I need to draw spur gears to make a picture look cool... and I want to make them viable. I vaguely remembered that the teeth are involute curves to circles, but why and what exactly? I need formulae!

Why do I publish this online? I think it might be useful for others as well. Even my really really simple firefox add-ons which are meant for personal use have other users in the world.

For easier reading, compile the LaTeX.


I got myself a head start by reading that. Well, actually I made some attempts before reading it. It was well written and has illustrations, while mine doesn't. I try to use same notation where possible.


For spur gears, it is natural to require that the motion is transferred without sliding. Otherwise, the gears are prone to wear. Furthermore we require that the points of contact of two gears trace out a line and that the force between the two gears is along this line. In this way motion is transferred smoothly. The moment is not bumping here and there.

One Gear

With this simple requirement we derive the shape of the teeth. Let $L$ be a line which will be the line traced out by contact points. It is called the line of action. Assume that $L$ is tangent to a circle $C$ of radius $r$ and centre $O$. The centre of $C$ corresponds to the centre of the gear and $C$ is called the base circle.  There is a curve $S$, which will represent the shape of one side of a tooth, attached to the circle $C$ so that when $C$ rotates, $S$ and $L$ always intersect orthogonally. Now we let the tooth be our reference object. Thus $L$ rolls on the circle. The initial point of tangency of $L$ then traces out $S$. This construction shows that $S$ is the involute curve of the circle $C$. It is another matter to determine where we cut off the involute curve. Suppose the gear has $n$ teeth. Then we attach $n$ copies of $S$  to $C$ evenly.  We get a circle with $n$ spiralling spikes.

Two Gears Meshing

Now we bring in another gear and add subscripts $i=1$ or $2$ to the various symbols. Thus we have two circles $C_1$ and $C_2$ with dangling spikes. They are separated by some distance and share the same line of action. They are both tangent to $L$. Let $\alpha$ be the angle between the line connecting the centres of the two circles and the normal line to $L$. I heard that this angle is called the pressure angle. The intersection of $O_1O_2$ and $L$ is called the pitch point. We can consider the gear system to be two bigger circles at tangency at the pitch point and transferring motion without sliding. These bigger circles are called the pitch circles. Apparently the base circles are more fundamental and we don't really need the pitch circles in this discussion.
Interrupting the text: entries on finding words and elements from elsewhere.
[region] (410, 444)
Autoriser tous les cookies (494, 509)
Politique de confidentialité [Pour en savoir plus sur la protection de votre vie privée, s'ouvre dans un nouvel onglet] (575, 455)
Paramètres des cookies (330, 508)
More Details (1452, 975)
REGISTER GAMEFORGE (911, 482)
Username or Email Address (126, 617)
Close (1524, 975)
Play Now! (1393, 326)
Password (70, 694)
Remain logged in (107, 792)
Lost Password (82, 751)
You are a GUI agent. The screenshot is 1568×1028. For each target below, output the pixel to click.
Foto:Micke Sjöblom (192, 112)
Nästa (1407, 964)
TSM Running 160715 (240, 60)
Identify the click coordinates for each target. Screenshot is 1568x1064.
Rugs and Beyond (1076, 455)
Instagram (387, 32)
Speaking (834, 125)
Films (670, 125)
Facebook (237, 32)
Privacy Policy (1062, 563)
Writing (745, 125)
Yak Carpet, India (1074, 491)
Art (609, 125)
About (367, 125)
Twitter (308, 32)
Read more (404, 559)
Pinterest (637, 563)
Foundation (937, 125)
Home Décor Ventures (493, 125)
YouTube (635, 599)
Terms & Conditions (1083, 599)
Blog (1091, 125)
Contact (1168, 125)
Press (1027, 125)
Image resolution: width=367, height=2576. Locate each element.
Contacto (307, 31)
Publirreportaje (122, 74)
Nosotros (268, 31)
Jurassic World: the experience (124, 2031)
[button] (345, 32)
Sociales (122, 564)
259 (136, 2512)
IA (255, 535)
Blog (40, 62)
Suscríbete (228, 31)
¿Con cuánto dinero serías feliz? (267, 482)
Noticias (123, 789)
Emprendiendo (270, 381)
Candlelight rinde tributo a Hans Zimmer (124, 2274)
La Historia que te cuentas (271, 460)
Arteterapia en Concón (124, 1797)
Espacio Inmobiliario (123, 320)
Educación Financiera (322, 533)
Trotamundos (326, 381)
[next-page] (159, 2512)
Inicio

For the two gears to mesh, the spikes should be appropriately spaced. Given  two points of contact on gear $1$, gear $2$'s spikes should be in contact with the two points. By the property of  involute curves (`length of interval = length of arc'), this means that the spacings of spikes on both gears must be equal, i.e., $2\pi r_1 / n_1 = 2\pi r_2 / n_2 =:A$.  (We lack a schematic picture here. One should attempt to measure distances from the tangencies of $L$ and the base circles.)

It is natural to mirror the spikes and form teeth. It is not clear how wide each tooth should be. We don't want the gears to backlash. They should be engaged. Let $\ell_i$ be the width of a tooth on gear $i$ and $m_i$ bethe width of the empty space between two teeth where both quantities are measured along arc. Of course,
\ell_i + m_i = A.
Then some fiddling with triangles and involute curves shows that
\ell_1 - m_2 = 2 (r_1+r_2) (\tan (\alpha) - \alpha).

Many Gears Meshing Mutually

If we fix one gear with parameter $(r_0, n_0, \ell_0, m_0)$ and produce other gears that can mesh with it. Will any other two gears mesh? Suppose we produced $(r_1, n_1, \ell_1, m_1)$ and $(r_2, n_2, \ell_2, m_2)$. Let $c = 2 (\tan(\alpha) - \alpha)$. For these two gears to mesh we need
\ell_1 - m_2 = c(r_1+r_2).
We already have
\ell_0 - m_1 = c(r_0+r_1)\
\ell_0 - m_2 = c(r_0+r_2).
Thus we reach the constraint:
2\ell_0 - A = 2cr_0.
Thus given parameter $(r, n)$, we are forced to have $\ell = cr + \frac{1}{2}A$ in order to achieve mutual meshing. Recall that $c = 2 (\tan(\alpha) - \alpha)$ is determined by pressure angle while $A= 2\pi r / n$ is the circular base pitch (spacing along base circle of teeth). Note that meshing gears share the same $c$ and $A$.


In practice, we may also need to form dedendum for motion to be possible. We have not decided on the size of addendum either.

To visualise things, we need to plot the curves that bound the teeth. It remains to write down an equation to feed into mathematical software.

Make a mechanical watch!? (minus the part of getting hold of something that pulses like once per second, though I am OK with any rational number, well not with huge height.) I stared at my own watch for some time, but I can't make out what the shape of the teeth is. Are they involute or cycloidal? Let me keep this watch theoretic and focus on computing appropriate addendum and dedendum so that I can continue drawing.